This lesson is still being designed and assembled (Pre-Alpha version)

File Review

Overview

Teaching: 0 min
Exercises: 0 min
Questions
  • Why is file review important for reproducibility?

  • What curation activities are associated with file review?

Objectives
  • Understand why it is important to review deposited files

  • Recognize file review best practices

In this episode, we unpack the Data Quality Review Framework, focusing on File Review. Other episodes in this lesson elaborate on Documentation, Data, and Code Review.

File Review in Practice

File review is an important part of the Data Quality Review (DQR) covered in the previous episode. This episode will outline best practices to ensure the integrity of files in the reproducibility package.

Data reuse relies on clearly identified, functional, and long-term accessible files. Tasks associated with file review include inspecting the files and identifying file format-specific curation tasks, creating persistent identifiers and metadata, and creating preservation file formats.
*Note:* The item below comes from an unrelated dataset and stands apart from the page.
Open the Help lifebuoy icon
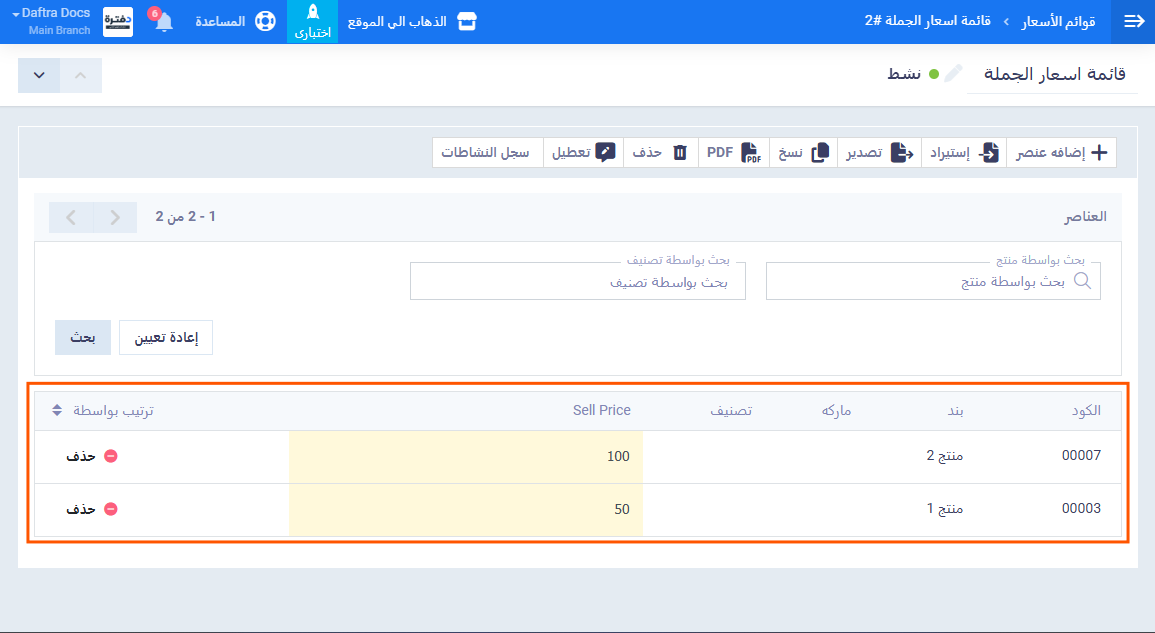 click(x=264, y=21)
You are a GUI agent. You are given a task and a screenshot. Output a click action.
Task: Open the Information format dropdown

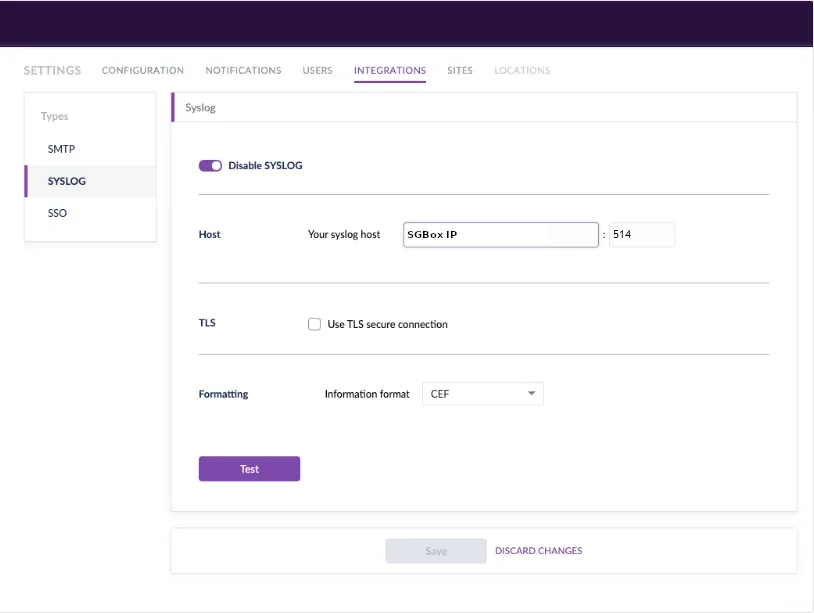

Preservation-oriented steps, such as implementing a migration strategy for file formats, and ongoing bit monitoring, are also part of file review.

File review is especially important as a preparation for packaging the files for deposit into a trustworthy repository for long-term access and sharing (see Lesson 4: Compendium Packaging).

File Inspection

Files must be inspected to ensure that they are all present and correctly named, and that they open. File sizes and formats may be recorded and checksums created.

File inspection tasks may include the following:

File Format-specific Curation Tasks

Some aspects of file review may vary based on the file format or subject domain. The Data Curation Network Primers have helpful curation process recommendations for particular file formats.

Spotlight: Data Repository Metadata

Data curation involves the creation of metadata at both the file level and the study level to facilitate further data quality review and discoverability. Required metadata fields vary by repository, but should be mapped to standard metadata schemas for preservation and interoperability.

Metadata librarians or other metadata experts on staff may create a Metadata Application Profile for the data repository that data curators refer to to know what metadata to create for each deposit they curate.

Here are some resources for identifying metadata fields to include:

Verify and Enhance File-Level Metadata

Verify and enhance metadata associated with each individual file. Metadata-related tasks may include:

Spotlight: Fixity in Digital Preservation

Fixity, in the preservation sense, means the assurance that a digital file has remained unchanged, i.e. fixed. Fixity helps establish trust between data producers, stewards (e.g. repositories and archives), and users.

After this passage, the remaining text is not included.